◆ **Task to complete**: Rewrite every line of the listing below with "GUI agent" swapped for "screen agent" and nothing else changed.

# START OF Exercise input

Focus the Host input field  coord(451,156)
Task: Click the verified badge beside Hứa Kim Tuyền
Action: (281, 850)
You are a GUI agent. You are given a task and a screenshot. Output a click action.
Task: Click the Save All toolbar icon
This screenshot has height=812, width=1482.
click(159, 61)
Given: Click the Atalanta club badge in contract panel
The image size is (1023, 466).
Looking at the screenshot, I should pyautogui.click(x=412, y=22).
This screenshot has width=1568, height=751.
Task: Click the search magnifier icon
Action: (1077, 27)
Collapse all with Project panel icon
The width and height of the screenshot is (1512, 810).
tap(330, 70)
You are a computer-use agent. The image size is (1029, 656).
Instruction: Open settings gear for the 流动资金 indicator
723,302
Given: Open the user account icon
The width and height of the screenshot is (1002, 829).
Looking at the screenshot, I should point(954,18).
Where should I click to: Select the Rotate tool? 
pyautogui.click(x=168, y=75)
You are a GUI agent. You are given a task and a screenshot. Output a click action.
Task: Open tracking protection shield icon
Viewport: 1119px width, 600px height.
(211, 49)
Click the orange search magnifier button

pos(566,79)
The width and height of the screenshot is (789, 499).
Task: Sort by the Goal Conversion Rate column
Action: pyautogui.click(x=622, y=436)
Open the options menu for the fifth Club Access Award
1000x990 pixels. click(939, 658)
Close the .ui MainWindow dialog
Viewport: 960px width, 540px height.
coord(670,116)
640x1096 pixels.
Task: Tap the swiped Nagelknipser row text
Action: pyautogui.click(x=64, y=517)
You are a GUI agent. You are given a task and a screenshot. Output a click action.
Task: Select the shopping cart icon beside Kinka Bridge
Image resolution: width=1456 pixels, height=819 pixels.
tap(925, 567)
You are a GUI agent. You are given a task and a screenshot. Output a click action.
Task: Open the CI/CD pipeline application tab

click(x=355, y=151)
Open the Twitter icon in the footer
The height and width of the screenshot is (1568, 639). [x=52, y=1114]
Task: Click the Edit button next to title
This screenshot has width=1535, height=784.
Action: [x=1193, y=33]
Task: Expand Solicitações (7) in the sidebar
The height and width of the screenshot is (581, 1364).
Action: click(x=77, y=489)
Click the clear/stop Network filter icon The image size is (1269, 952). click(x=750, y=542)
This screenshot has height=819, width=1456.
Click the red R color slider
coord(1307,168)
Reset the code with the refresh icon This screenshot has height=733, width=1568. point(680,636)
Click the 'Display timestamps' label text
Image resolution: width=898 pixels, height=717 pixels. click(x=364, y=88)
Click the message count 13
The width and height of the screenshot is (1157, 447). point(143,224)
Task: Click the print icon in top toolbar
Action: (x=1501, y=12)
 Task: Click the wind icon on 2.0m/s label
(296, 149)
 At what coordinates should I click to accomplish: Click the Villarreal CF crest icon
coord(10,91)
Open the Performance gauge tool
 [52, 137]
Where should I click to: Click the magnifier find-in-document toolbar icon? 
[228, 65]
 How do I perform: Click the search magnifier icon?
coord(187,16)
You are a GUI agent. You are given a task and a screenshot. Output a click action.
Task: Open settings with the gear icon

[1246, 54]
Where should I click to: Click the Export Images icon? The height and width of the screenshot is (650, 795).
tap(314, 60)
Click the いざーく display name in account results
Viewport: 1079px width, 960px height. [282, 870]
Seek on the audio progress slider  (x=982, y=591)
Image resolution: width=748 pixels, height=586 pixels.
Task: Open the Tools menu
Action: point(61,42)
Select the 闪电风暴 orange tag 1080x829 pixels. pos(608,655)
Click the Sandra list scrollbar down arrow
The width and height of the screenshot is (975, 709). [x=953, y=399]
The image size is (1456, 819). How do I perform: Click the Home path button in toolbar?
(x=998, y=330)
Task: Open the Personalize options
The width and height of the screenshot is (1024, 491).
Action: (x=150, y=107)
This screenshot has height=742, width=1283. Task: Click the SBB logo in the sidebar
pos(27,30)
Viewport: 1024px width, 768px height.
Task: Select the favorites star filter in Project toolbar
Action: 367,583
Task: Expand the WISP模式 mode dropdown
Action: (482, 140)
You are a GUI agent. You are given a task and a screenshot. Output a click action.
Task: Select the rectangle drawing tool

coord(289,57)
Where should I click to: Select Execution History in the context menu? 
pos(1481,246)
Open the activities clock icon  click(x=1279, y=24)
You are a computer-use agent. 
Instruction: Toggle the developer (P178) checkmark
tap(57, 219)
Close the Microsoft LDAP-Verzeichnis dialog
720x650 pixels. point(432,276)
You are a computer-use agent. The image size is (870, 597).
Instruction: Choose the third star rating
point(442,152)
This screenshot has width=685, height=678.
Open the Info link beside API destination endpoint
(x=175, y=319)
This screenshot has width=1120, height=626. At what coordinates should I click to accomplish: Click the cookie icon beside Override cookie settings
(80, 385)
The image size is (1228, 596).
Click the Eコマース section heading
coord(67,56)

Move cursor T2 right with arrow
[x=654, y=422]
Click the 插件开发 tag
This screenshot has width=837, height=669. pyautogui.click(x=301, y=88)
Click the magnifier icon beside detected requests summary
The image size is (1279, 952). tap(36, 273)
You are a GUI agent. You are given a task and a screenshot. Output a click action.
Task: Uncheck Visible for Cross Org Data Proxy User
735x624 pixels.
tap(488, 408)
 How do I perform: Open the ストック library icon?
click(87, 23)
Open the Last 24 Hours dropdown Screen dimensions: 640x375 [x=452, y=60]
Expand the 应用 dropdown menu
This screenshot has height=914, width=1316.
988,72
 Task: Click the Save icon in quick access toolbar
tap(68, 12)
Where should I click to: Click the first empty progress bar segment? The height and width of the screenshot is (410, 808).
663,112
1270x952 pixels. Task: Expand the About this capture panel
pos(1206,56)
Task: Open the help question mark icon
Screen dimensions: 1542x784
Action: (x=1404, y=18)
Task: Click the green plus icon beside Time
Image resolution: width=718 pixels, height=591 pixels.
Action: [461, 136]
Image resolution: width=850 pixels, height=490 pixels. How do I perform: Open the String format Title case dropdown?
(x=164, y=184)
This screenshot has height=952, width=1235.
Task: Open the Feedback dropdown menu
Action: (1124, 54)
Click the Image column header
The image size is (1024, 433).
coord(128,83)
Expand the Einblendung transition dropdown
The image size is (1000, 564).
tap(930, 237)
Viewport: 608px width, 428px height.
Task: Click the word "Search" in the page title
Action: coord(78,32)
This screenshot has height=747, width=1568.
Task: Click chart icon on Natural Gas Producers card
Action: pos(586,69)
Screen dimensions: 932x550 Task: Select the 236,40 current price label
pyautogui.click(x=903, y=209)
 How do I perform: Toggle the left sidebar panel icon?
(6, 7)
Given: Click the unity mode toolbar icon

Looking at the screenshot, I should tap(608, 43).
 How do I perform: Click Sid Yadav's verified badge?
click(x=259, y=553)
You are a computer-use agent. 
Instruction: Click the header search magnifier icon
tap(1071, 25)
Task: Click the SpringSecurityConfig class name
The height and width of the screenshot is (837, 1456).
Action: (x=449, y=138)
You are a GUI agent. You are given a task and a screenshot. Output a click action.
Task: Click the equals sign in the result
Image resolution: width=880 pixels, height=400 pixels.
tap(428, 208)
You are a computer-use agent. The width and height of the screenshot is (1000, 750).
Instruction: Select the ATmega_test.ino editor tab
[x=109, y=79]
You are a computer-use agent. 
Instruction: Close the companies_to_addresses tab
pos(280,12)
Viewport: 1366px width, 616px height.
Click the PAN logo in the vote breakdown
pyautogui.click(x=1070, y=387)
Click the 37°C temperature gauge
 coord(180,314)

# END OF Exercise input

◆ **Answer to the exercise**:
Focus the Host input field  coord(451,156)
Task: Click the verified badge beside Hứa Kim Tuyền
Action: (281, 850)
You are a screen agent. You are given a task and a screenshot. Output a click action.
Task: Click the Save All toolbar icon
This screenshot has height=812, width=1482.
click(159, 61)
Given: Click the Atalanta club badge in contract panel
The image size is (1023, 466).
Looking at the screenshot, I should pyautogui.click(x=412, y=22).
This screenshot has width=1568, height=751.
Task: Click the search magnifier icon
Action: (1077, 27)
Collapse all with Project panel icon
The width and height of the screenshot is (1512, 810).
tap(330, 70)
You are a computer-use agent. The image size is (1029, 656).
Instruction: Open settings gear for the 流动资金 indicator
723,302
Given: Open the user account icon
The width and height of the screenshot is (1002, 829).
Looking at the screenshot, I should point(954,18).
Where should I click to: Select the Rotate tool? 
pyautogui.click(x=168, y=75)
You are a screen agent. You are given a task and a screenshot. Output a click action.
Task: Open tracking protection shield icon
Viewport: 1119px width, 600px height.
(211, 49)
Click the orange search magnifier button

pos(566,79)
The width and height of the screenshot is (789, 499).
Task: Sort by the Goal Conversion Rate column
Action: pyautogui.click(x=622, y=436)
Open the options menu for the fifth Club Access Award
1000x990 pixels. click(939, 658)
Close the .ui MainWindow dialog
Viewport: 960px width, 540px height.
coord(670,116)
640x1096 pixels.
Task: Tap the swiped Nagelknipser row text
Action: pyautogui.click(x=64, y=517)
You are a screen agent. You are given a task and a screenshot. Output a click action.
Task: Select the shopping cart icon beside Kinka Bridge
Image resolution: width=1456 pixels, height=819 pixels.
tap(925, 567)
You are a screen agent. You are given a task and a screenshot. Output a click action.
Task: Open the CI/CD pipeline application tab

click(x=355, y=151)
Open the Twitter icon in the footer
The height and width of the screenshot is (1568, 639). [x=52, y=1114]
Task: Click the Edit button next to title
This screenshot has width=1535, height=784.
Action: [x=1193, y=33]
Task: Expand Solicitações (7) in the sidebar
The height and width of the screenshot is (581, 1364).
Action: click(x=77, y=489)
Click the clear/stop Network filter icon The image size is (1269, 952). click(x=750, y=542)
This screenshot has height=819, width=1456.
Click the red R color slider
coord(1307,168)
Reset the code with the refresh icon This screenshot has height=733, width=1568. point(680,636)
Click the 'Display timestamps' label text
Image resolution: width=898 pixels, height=717 pixels. click(x=364, y=88)
Click the message count 13
The width and height of the screenshot is (1157, 447). point(143,224)
Task: Click the print icon in top toolbar
Action: (x=1501, y=12)
 Task: Click the wind icon on 2.0m/s label
(296, 149)
 At what coordinates should I click to accomplish: Click the Villarreal CF crest icon
coord(10,91)
Open the Performance gauge tool
 [52, 137]
Where should I click to: Click the magnifier find-in-document toolbar icon? 
[228, 65]
 How do I perform: Click the search magnifier icon?
coord(187,16)
You are a screen agent. You are given a task and a screenshot. Output a click action.
Task: Open settings with the gear icon

[1246, 54]
Where should I click to: Click the Export Images icon? The height and width of the screenshot is (650, 795).
tap(314, 60)
Click the いざーく display name in account results
Viewport: 1079px width, 960px height. [282, 870]
Seek on the audio progress slider  (x=982, y=591)
Image resolution: width=748 pixels, height=586 pixels.
Task: Open the Tools menu
Action: point(61,42)
Select the 闪电风暴 orange tag 1080x829 pixels. pos(608,655)
Click the Sandra list scrollbar down arrow
The width and height of the screenshot is (975, 709). [x=953, y=399]
The image size is (1456, 819). How do I perform: Click the Home path button in toolbar?
(x=998, y=330)
Task: Open the Personalize options
The width and height of the screenshot is (1024, 491).
Action: (x=150, y=107)
This screenshot has height=742, width=1283. Task: Click the SBB logo in the sidebar
pos(27,30)
Viewport: 1024px width, 768px height.
Task: Select the favorites star filter in Project toolbar
Action: 367,583
Task: Expand the WISP模式 mode dropdown
Action: (482, 140)
You are a screen agent. You are given a task and a screenshot. Output a click action.
Task: Select the rectangle drawing tool

coord(289,57)
Where should I click to: Select Execution History in the context menu? 
pos(1481,246)
Open the activities clock icon  click(x=1279, y=24)
You are a computer-use agent. 
Instruction: Toggle the developer (P178) checkmark
tap(57, 219)
Close the Microsoft LDAP-Verzeichnis dialog
720x650 pixels. point(432,276)
You are a computer-use agent. The image size is (870, 597).
Instruction: Choose the third star rating
point(442,152)
This screenshot has width=685, height=678.
Open the Info link beside API destination endpoint
(x=175, y=319)
This screenshot has width=1120, height=626. At what coordinates should I click to accomplish: Click the cookie icon beside Override cookie settings
(80, 385)
The image size is (1228, 596).
Click the Eコマース section heading
coord(67,56)

Move cursor T2 right with arrow
[x=654, y=422]
Click the 插件开发 tag
This screenshot has width=837, height=669. pyautogui.click(x=301, y=88)
Click the magnifier icon beside detected requests summary
The image size is (1279, 952). tap(36, 273)
You are a screen agent. You are given a task and a screenshot. Output a click action.
Task: Uncheck Visible for Cross Org Data Proxy User
735x624 pixels.
tap(488, 408)
 How do I perform: Open the ストック library icon?
click(87, 23)
Open the Last 24 Hours dropdown Screen dimensions: 640x375 [x=452, y=60]
Expand the 应用 dropdown menu
This screenshot has height=914, width=1316.
988,72
 Task: Click the Save icon in quick access toolbar
tap(68, 12)
Where should I click to: Click the first empty progress bar segment? The height and width of the screenshot is (410, 808).
663,112
1270x952 pixels. Task: Expand the About this capture panel
pos(1206,56)
Task: Open the help question mark icon
Screen dimensions: 1542x784
Action: (x=1404, y=18)
Task: Click the green plus icon beside Time
Image resolution: width=718 pixels, height=591 pixels.
Action: [461, 136]
Image resolution: width=850 pixels, height=490 pixels. How do I perform: Open the String format Title case dropdown?
(x=164, y=184)
This screenshot has height=952, width=1235.
Task: Open the Feedback dropdown menu
Action: (1124, 54)
Click the Image column header
The image size is (1024, 433).
coord(128,83)
Expand the Einblendung transition dropdown
The image size is (1000, 564).
tap(930, 237)
Viewport: 608px width, 428px height.
Task: Click the word "Search" in the page title
Action: coord(78,32)
This screenshot has height=747, width=1568.
Task: Click chart icon on Natural Gas Producers card
Action: pos(586,69)
Screen dimensions: 932x550 Task: Select the 236,40 current price label
pyautogui.click(x=903, y=209)
 How do I perform: Toggle the left sidebar panel icon?
(6, 7)
Given: Click the unity mode toolbar icon

Looking at the screenshot, I should tap(608, 43).
 How do I perform: Click Sid Yadav's verified badge?
click(x=259, y=553)
You are a computer-use agent. 
Instruction: Click the header search magnifier icon
tap(1071, 25)
Task: Click the SpringSecurityConfig class name
The height and width of the screenshot is (837, 1456).
Action: (x=449, y=138)
You are a screen agent. You are given a task and a screenshot. Output a click action.
Task: Click the equals sign in the result
Image resolution: width=880 pixels, height=400 pixels.
tap(428, 208)
You are a computer-use agent. The width and height of the screenshot is (1000, 750).
Instruction: Select the ATmega_test.ino editor tab
[x=109, y=79]
You are a computer-use agent. 
Instruction: Close the companies_to_addresses tab
pos(280,12)
Viewport: 1366px width, 616px height.
Click the PAN logo in the vote breakdown
pyautogui.click(x=1070, y=387)
Click the 37°C temperature gauge
 coord(180,314)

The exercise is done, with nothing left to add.